You didn't say it out loud, but because you specifically mention you now have a read-only api i figure you also want to send commands to the (your) server. I would start with looking into authentication methods. And for this, I would go for OAuth. You'll have to write a basic client class which can connect and authenticate the client to the server. This can be pretty simple and small. Php even has a pecl extension available (see http://nl.php.net/manual/en/book.oauth.php) which is pretty easy to use. If you do not have the possibility of installing pecl extensions curl will also do the trick, and even that isn't really necessary. Twitter also has a nice explanation of how OAuth works, with links to external resources. Check it out! https://dev.twitter.com/docs/auth/oauth
Note that at the server level you'll have to implement your own role system, oauth only lets your client connect to the server in a secure manner. Ie. it will let your "users" log in to your application, but will not check if the logged in user is, example given, an admin user with all rights, a read-only user or something in the middle.

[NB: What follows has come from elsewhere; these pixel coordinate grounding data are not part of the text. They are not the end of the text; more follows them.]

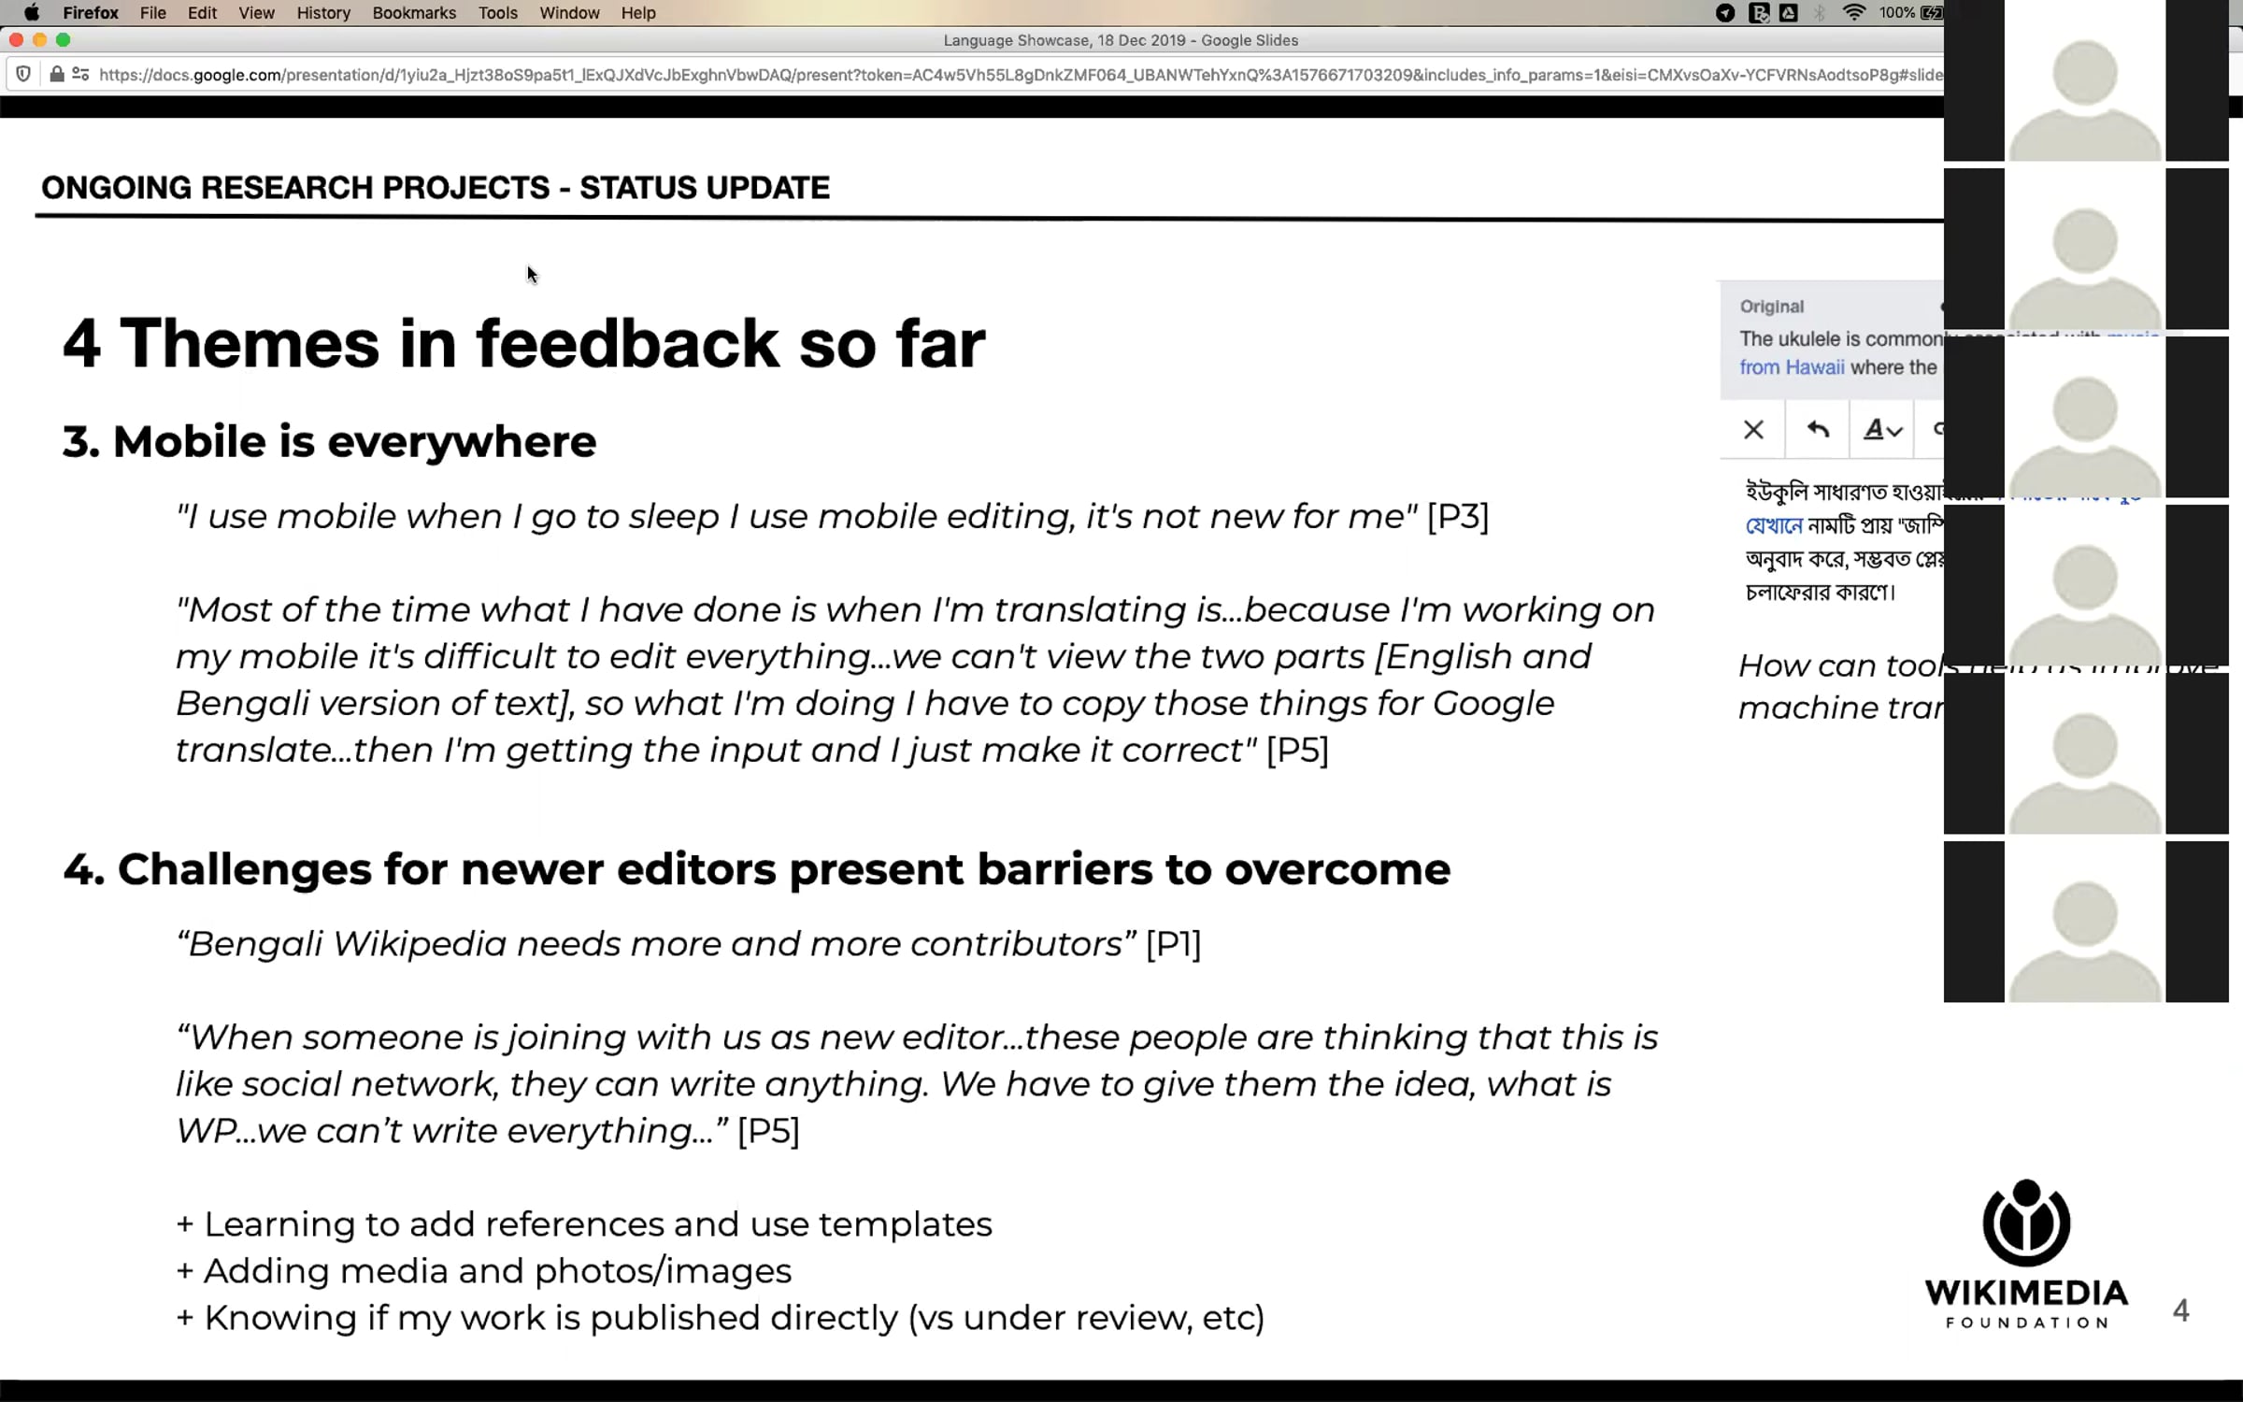2243x1402 pixels.
Task: Click the Google Drive menu bar icon
Action: tap(1788, 13)
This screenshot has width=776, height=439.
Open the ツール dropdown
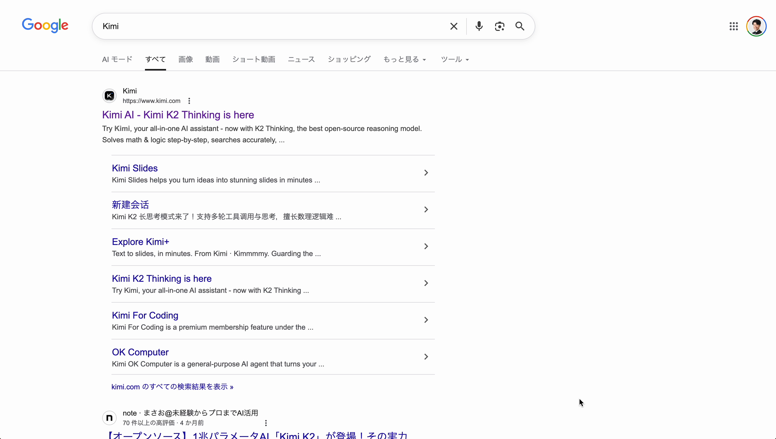455,59
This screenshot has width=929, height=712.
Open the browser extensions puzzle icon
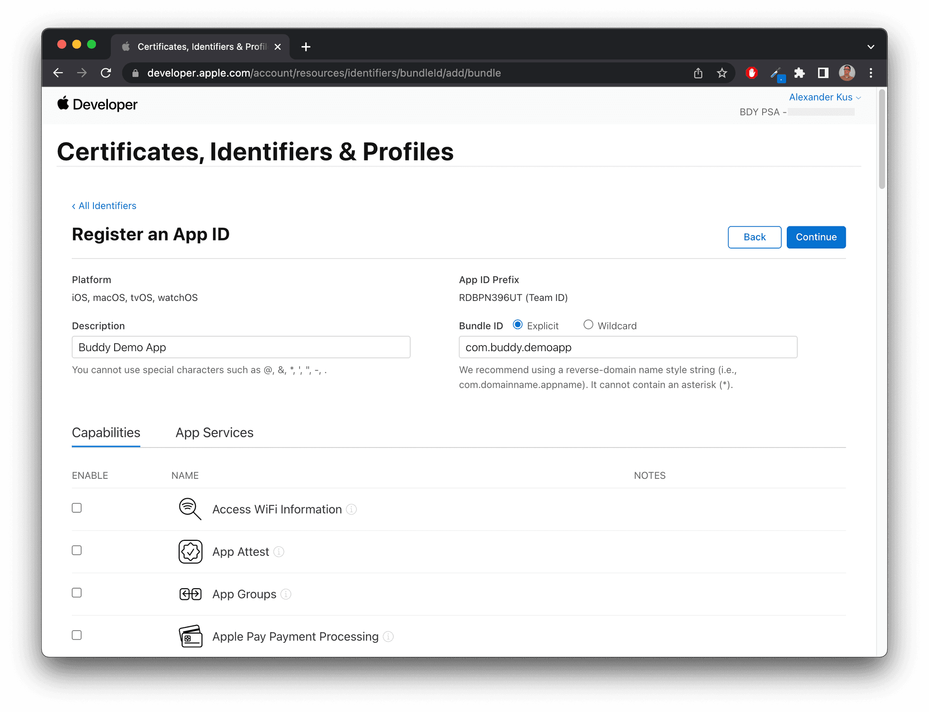(799, 73)
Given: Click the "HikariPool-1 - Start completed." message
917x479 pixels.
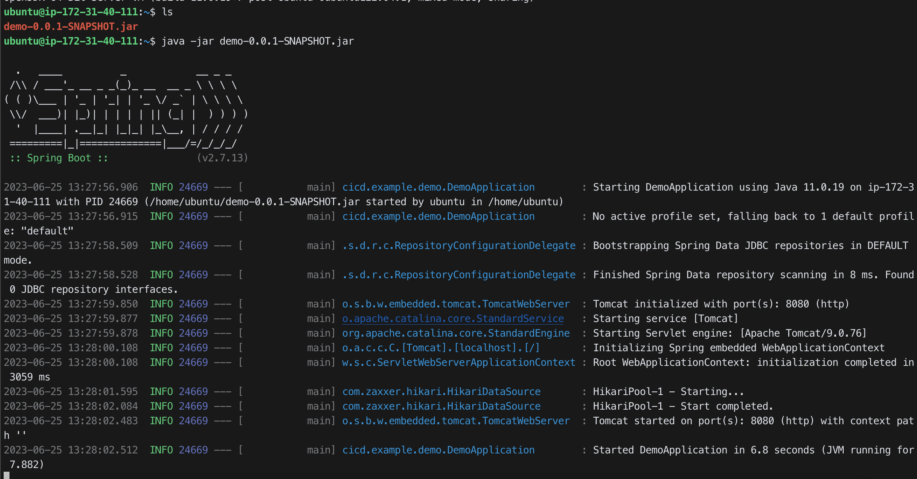Looking at the screenshot, I should point(683,406).
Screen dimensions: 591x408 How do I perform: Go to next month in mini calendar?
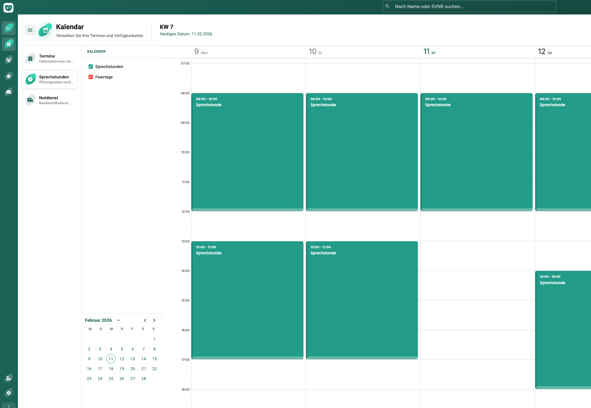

If you have OAuth straightened out just write a list of API calls you want to implement. You should namespace them, for example like:
/map/marker/get
/map/marker/set
/map/bubble/get
...
Your client API should be able to make a call like this:
$api = new MyGreatApi();
$params = array('id' => 3, 'color' => 'red', ...);
$response = $api->call('/map/marker/get', $params);
echo $response;
Check out some oauth library implementations like the one Twitter promotes (https://dev.twitter.com/docs/twitter-libraries#php), or in example the really simple one bits on the run uses (http://developer.longtailvideo.com/botr/downloads/php-api-kit.zip)
At server level you catch the api call and route the request to the specific controller (to use some MVC terms). If, eg, you fetch the call '/map/marker/get' you can just explode('/', $call); and search for the right class/function/method/whatever and let it do the magic for you, then send back the output (which can be as simple as to echo $output) and you are up and running! Note that if you have the authentication and role-checking right, the functions which produce the output can be treated as normal, oldschool, php functions. There's nothing special at them! It's the authentication and routing of api calls which should be your main concern.
I hope this clarifies some of your questions and give you a direction. If I misunderstood your question, please correct me!